New equipment for ultrasonic imaging came on the market in early 2017. The transducer array system uses ultrasonic pulse echo technology to create a 2-dimensional image of subsurface conditions in concrete, stone, and other building materials. This method requires only single-sided access and has proven capable of locating subsurface cracks, delaminations, voids, and other distress in historic concrete and stone.
Conventional radar systems are limited to discrete microwave frequencies at each scan. Several manufacturers have developed multifrequency or broadband radar systems, combining good penetration of low frequency signals with enhanced resolution of high frequency signals with a single scan. These systems are useful for evaluating distress and other subsurface conditions in mass historic brick and stone masonry construction.
Infrared thermography has been used for several decades to image temperature distributions at building surfaces as an indicator of subsurface conditions and moisture. Data is typically presented as a series of discrete planar images, related to position on the building using companion visible light photographs. A new visualization approach we are calling infragrammetry maps infrared images onto surface models developed using standard photogrammetric techniques. The method has been used for art conservation for several years and has recently been applied to building conservation. Results permit users to interact with 3D surface temperature models, simplifying interpretation and cross-correlation with other methods.
The presenter has been working with researchers at the University of Nebraska – Omaha on a project to develop a new method for evaluating reinforcement corrosion in concrete construction. The technique introduces ultrasonic waves into reinforcing bars, where the bar acts as a wave guide to transmit energy deep into concrete members. Ultrasonic energy leaking off the bar into surrounding concrete provides early indications of reinforcement corrosion, prior to crack formation, giving designers advanced warning of impending corrosion issues.
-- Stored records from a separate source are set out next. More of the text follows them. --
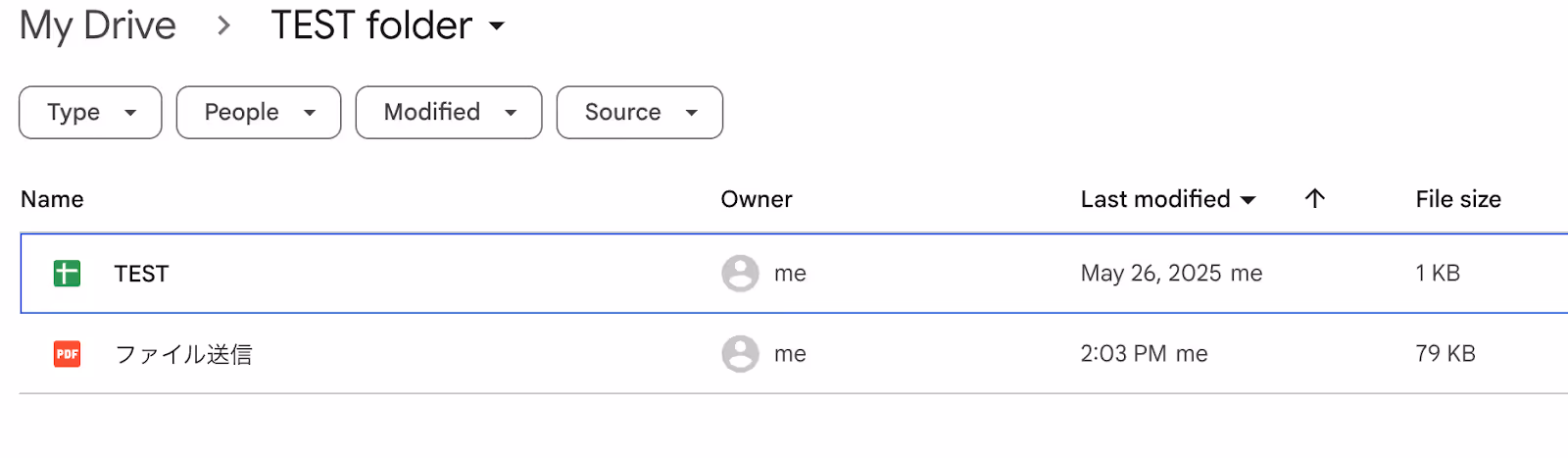This screenshot has height=458, width=1568.
Task: Open the People filter dropdown
Action: 259,113
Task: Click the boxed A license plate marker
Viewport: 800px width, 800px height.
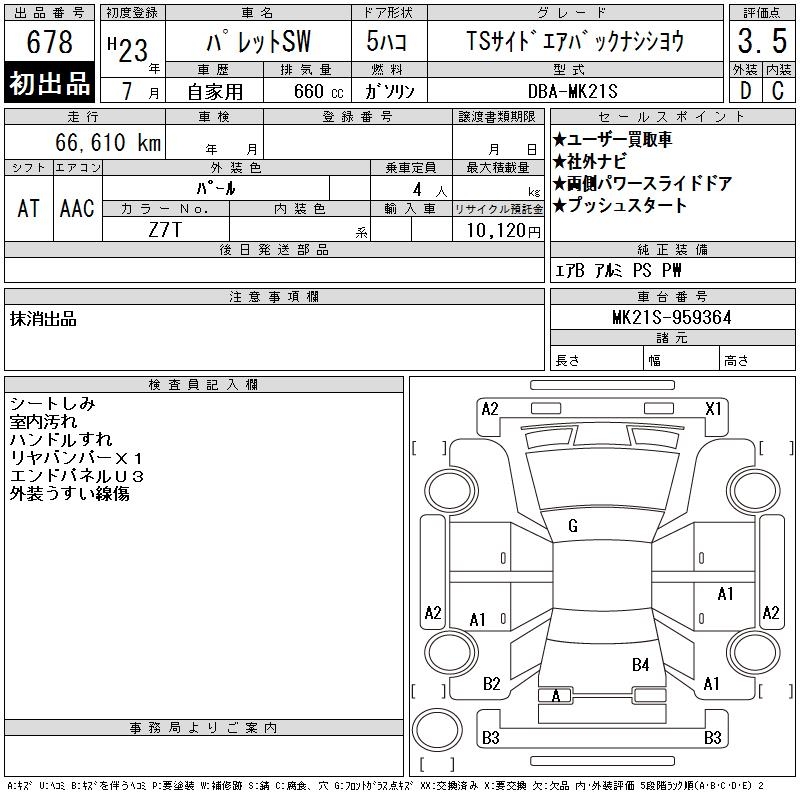Action: coord(555,696)
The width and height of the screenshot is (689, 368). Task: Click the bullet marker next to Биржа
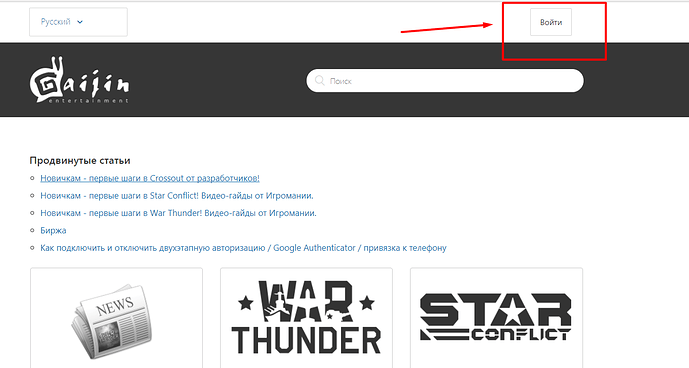click(32, 230)
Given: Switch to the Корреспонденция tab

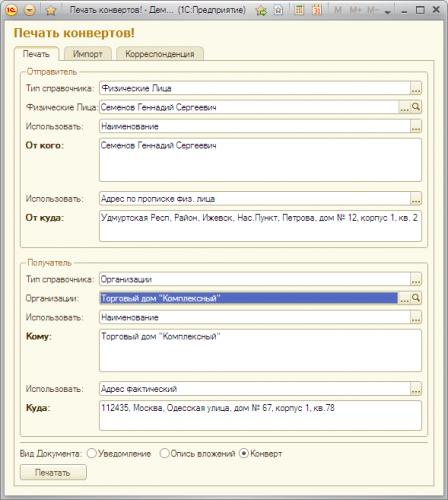Looking at the screenshot, I should click(160, 54).
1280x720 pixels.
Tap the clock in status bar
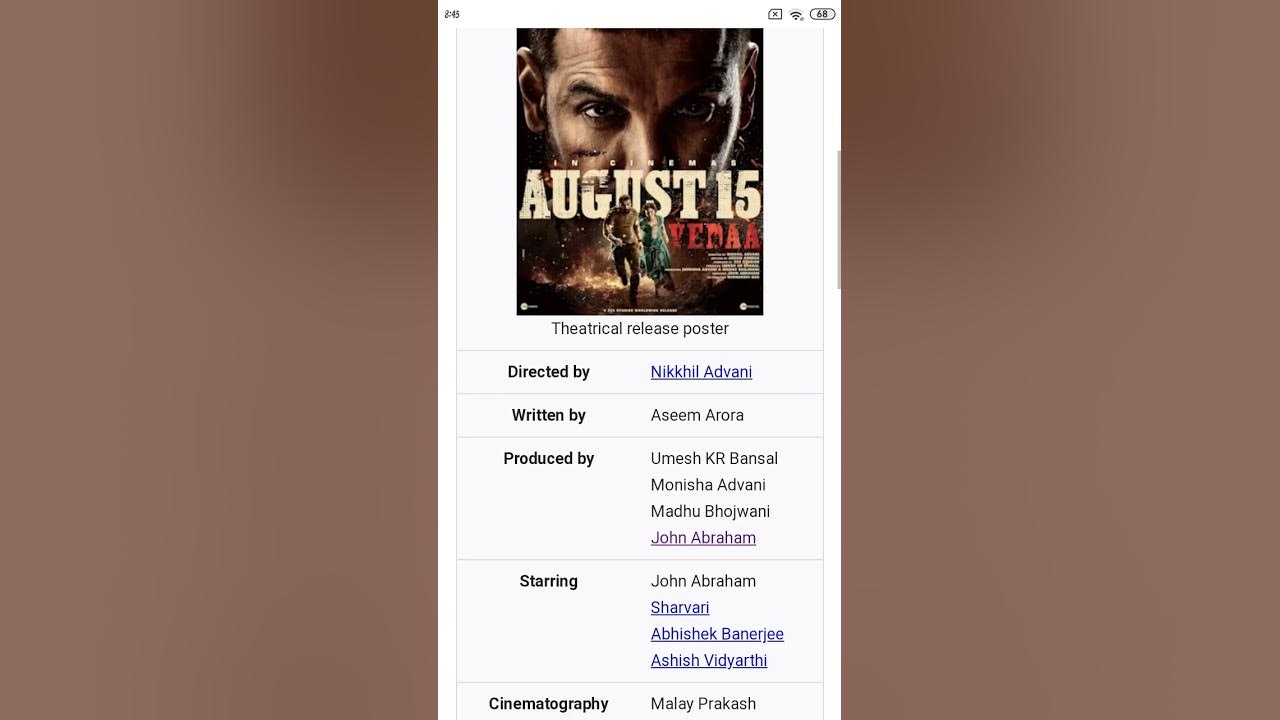point(452,14)
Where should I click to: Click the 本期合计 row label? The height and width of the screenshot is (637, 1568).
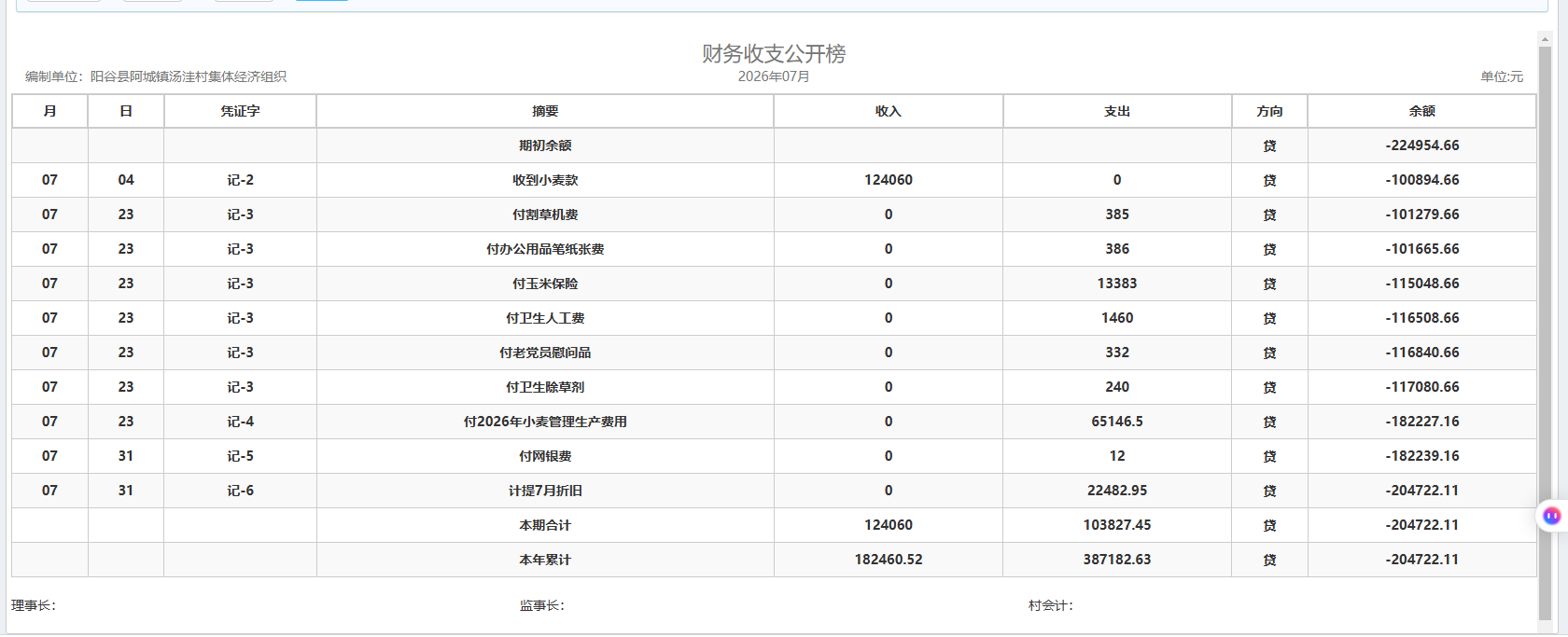tap(545, 525)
The presenter is working with researchers at New York University to develop an imaging technique for identifying salt type and concentration throughout building facades using hyperspectral imaging. This global method obtains underlying spectral information for every point in an image on a pixel-by-pixel basis. Images are collected from dozens to hundreds of feet from the building, offering the potential to better understand the impact of contaminants over an entire building’s exposed surfaces, the evolution of potential damage, and the ability to directly analyze areas that are difficult to physically sample.